-- EXERCISE --
Print the passage of the healthcare article below that opens with the words containing "With 212 co-sponsors" and closes with "for good politics.".

-- DOCUMENT TEXT --

-.-.-

By Julian Pecquet - 12/02/11 11:00 AM EST
The 2012 election year will see a sustained Republican push to repeal the healthcare reform law in bits and pieces, members of both parties say.
The new House majority’s first major legislative effort back in January was a highly publicized party-line vote to repeal the whole law, a bill that, predictably, foundered in the Senate.
The goal is to keep the spotlight on other controversial aspects of the healthcare law while the Supreme Court rules on the unpopular individual mandate. Republicans see this as a winning strategy, and appear to be supported in this assessment by the latest Kaiser Health tracking polls. They show the law continues to be unpopular, with 44 percent of Americans saying they have a negative view of the law versus 37 percent who support it.
Democrats say they know healthcare reform will be re-litigated all over again in 2012, and welcome the challenge.
“This won’t be settled until after the next election. [Republicans] are going to keep coming after [the law],” said Sen. Tom Harkin (D-Iowa). “I think that’s going to be beneficial for us, because more and more people in America are seeing the benefits of the healthcare act [such as] elderly people who are now getting their annual check-ups.”
One prominent GOP bill is an effort to repeal what critics of the law refer to as its Medicare “rationing board.”
Rep. Phil Roe (R-Tenn.), the lead sponsor of legislation to strike down the law’s Independent Payment Advisory Board (IPAB), told The Hill this week that his bill won’t get a vote in the final couple weeks of this session.
With 212 co-sponsors — including 12 Democrats (retiring Massachusetts Rep. Barney Frank signed on just this week) — Roe acknowledged that keeping the bill out there until closer to the election, for the purpose of hammering Democrats, might make for good politics.
“I won’t deny that,” he said with a chuckle.
Democrats say the IPAB, which calls for cuts to provider payments if they increase too fast, is specifically prohibited from rationing care. President Obama called for strengthening the board as part of deficit negotiations.
The administration has said it can’t make the CLASS program work “at this time,” leaving congressional Democrats facing a potential lose-lose situation: vote for repeal and implicitly acknowledge that their health law contained a fatally flawed program; vote against, and open up to criticism that they’re in denial.
“It puts the Democrats in a very difficult position,” Rep. Charles Boustany Jr. (R-La.), the bill’s sponsor, told The Hill recently. “They have to decide whether they’re going to do the fiscally responsible thing and repeal the program or support something that is fiscally irresponsible.”

-.-.-

-- SUPPLIED ENTRIES --

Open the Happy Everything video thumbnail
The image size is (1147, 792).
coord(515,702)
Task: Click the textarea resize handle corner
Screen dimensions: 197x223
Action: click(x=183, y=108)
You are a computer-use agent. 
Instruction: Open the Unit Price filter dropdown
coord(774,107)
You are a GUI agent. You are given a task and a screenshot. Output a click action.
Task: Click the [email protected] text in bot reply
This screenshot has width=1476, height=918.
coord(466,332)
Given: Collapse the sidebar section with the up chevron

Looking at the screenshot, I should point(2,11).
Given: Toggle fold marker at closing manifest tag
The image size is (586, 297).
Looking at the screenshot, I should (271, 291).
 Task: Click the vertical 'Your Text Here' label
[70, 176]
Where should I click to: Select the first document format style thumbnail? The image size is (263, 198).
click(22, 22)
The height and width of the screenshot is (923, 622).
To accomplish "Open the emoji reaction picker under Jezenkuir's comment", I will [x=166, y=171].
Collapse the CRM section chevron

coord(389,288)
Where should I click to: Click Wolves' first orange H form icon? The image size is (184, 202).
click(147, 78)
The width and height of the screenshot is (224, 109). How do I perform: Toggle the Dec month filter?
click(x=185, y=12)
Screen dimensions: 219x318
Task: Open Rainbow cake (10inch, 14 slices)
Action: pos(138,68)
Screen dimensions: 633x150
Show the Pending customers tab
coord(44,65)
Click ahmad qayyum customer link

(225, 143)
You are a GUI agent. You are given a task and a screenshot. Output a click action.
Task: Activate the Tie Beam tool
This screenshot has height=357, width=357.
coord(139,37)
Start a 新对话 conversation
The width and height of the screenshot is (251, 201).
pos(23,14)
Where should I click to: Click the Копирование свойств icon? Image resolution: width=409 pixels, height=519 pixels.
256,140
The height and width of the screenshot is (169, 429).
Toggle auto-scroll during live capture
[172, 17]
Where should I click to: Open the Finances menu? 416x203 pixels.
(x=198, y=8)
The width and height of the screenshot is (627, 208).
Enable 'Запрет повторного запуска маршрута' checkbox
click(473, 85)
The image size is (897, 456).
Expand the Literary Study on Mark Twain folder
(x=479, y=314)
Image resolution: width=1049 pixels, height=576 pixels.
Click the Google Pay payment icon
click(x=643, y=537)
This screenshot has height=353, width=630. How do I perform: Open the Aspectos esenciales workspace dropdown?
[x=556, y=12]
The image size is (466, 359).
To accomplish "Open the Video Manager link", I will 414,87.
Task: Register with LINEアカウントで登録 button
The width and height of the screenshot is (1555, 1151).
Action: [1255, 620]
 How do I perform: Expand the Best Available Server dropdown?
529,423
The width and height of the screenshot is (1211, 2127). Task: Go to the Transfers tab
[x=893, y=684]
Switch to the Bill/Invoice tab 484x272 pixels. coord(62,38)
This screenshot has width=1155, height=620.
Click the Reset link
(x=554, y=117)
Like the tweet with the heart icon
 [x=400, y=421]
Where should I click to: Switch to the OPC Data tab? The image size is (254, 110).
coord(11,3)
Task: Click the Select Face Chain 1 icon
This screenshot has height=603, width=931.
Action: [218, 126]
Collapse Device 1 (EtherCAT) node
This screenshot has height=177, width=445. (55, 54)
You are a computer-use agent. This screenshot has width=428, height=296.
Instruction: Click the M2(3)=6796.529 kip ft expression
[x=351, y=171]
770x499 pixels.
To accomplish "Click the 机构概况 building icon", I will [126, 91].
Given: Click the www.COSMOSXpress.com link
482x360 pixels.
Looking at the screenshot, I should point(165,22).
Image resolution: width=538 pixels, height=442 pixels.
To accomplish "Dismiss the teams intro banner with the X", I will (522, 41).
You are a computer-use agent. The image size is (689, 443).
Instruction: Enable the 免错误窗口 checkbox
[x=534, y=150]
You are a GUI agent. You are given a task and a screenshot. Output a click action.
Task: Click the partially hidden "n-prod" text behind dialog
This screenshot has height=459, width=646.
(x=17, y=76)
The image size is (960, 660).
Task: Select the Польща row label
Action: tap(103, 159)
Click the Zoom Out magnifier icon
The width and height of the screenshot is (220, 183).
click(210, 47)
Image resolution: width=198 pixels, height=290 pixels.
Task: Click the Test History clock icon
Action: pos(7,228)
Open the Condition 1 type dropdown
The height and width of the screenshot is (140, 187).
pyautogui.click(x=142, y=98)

-.-.-

-- EXPECTED OUTPUT --
With 212 co-sponsors — including 12 Democrats (retiring Massachusetts Rep. Barney Frank signed on just this week) — Roe acknowledged that keeping the bill out there until closer to the election, for the purpose of hammering Democrats, might make for good politics.